Dissertation/Thesis Abstract

Graph-based Event Correlation for Network Security Defense
by Neise, Patrick, D.Engr., The George Washington University, 2018, 96; 10785425
Abstract (Summary)

Organizations of all types and their computer networks are constantly under threat of attack. While the overall detection time of these attacks is getting shorter, the average detection time of weeks to months allows the attacker ample time to potentially cause damage to the organization. Current detection methods are primarily signature based and typically rely on analyzing the available data sources in isolation.
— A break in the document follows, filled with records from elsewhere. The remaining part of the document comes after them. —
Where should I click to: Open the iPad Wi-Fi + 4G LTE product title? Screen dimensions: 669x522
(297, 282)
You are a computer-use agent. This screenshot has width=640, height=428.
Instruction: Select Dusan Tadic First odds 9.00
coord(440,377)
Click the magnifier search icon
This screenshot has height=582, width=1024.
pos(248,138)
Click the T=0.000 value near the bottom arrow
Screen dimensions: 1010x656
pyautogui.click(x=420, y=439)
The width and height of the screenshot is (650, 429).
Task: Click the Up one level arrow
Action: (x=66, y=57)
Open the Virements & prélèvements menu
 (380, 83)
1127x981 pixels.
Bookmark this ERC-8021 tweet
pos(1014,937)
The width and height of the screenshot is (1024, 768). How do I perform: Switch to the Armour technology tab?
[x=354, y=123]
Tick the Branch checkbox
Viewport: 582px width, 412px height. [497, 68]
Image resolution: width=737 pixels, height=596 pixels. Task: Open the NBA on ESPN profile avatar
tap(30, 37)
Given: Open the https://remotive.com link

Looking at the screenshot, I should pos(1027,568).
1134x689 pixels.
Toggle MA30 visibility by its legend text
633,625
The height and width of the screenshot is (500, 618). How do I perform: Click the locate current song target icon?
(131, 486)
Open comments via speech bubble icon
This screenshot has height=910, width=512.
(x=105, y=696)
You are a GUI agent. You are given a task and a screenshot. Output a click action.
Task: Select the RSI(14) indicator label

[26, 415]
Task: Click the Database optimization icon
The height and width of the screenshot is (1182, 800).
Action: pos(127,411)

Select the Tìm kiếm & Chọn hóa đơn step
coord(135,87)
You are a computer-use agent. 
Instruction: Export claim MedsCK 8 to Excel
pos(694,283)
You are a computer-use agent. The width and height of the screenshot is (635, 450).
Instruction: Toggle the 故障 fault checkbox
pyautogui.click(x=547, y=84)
Any analysis of how the individual data sources relate to each other is usually a manual process, and will most likely occur as a forensic endeavor after the attack identification occurs via other means. The use of graph theory and the graph databases built to support its application can provide a repeatable and automated analysis of the data sources and their relationships. By aggregating the individual data sources into a graph database based on a model that supports the data types and relationships, database queries can extract information relevant to the detection of attack behavior within the network. The work in this Praxis shows how the graph model and database queries will reduce the overall time to detection of a successful attack by enabling defenders to understand better how the data elements and what they represent are related.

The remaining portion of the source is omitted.